#### Aim of the exercise:
Your output should be the lines from the one with "Click the 108.40 horizontal level label" through the last line of the records below, exactly as written, minus the pictures.

*** Opening Task material ***

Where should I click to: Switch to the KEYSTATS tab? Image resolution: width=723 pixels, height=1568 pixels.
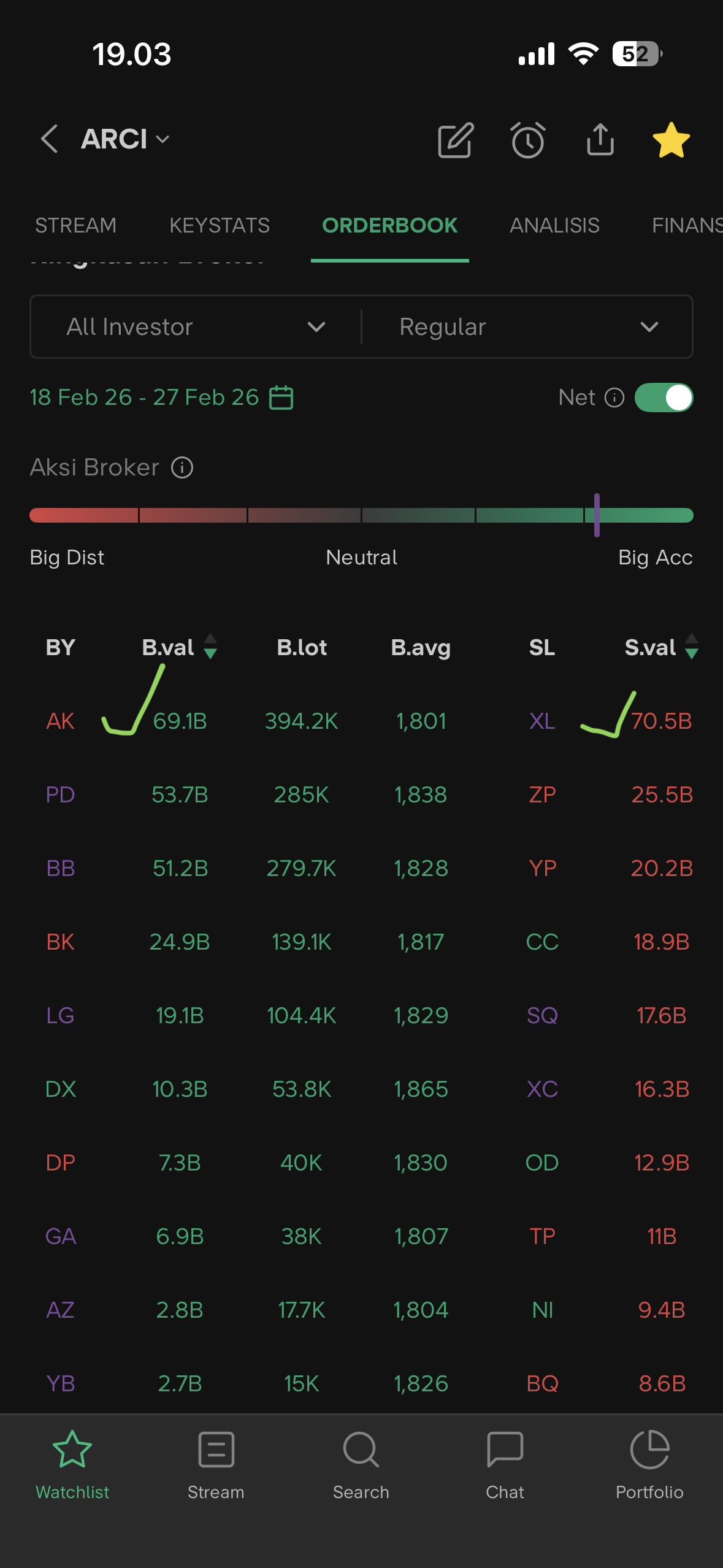(220, 226)
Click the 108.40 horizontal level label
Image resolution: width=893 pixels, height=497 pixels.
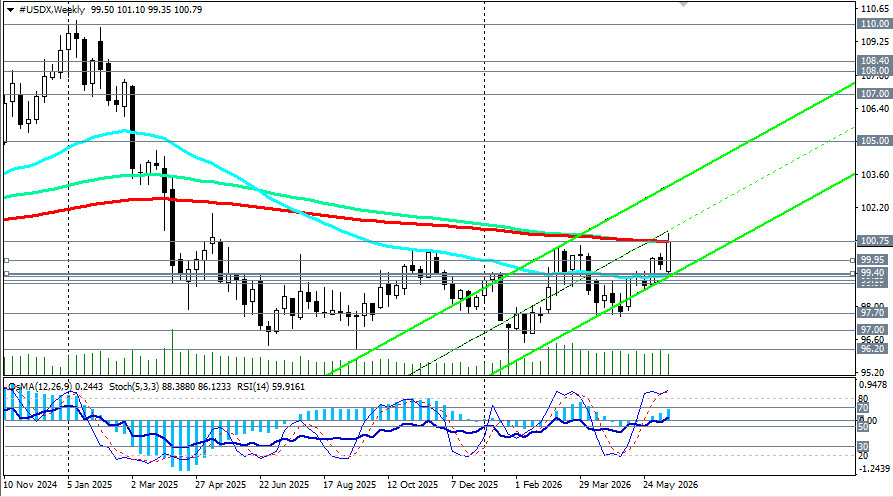(874, 60)
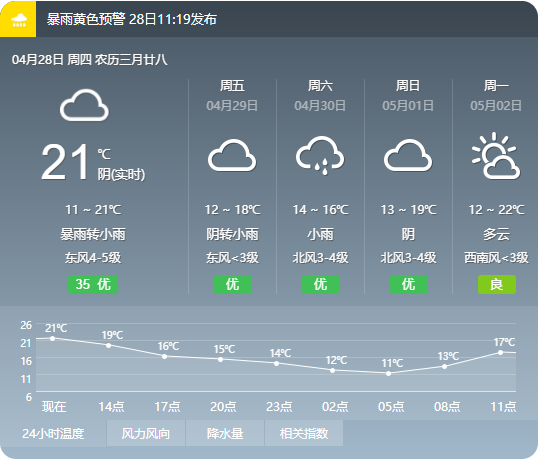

*** Closing Task material ***

#### Written solution:
Click the 108.40 horizontal level label
Image resolution: width=893 pixels, height=497 pixels.
(874, 60)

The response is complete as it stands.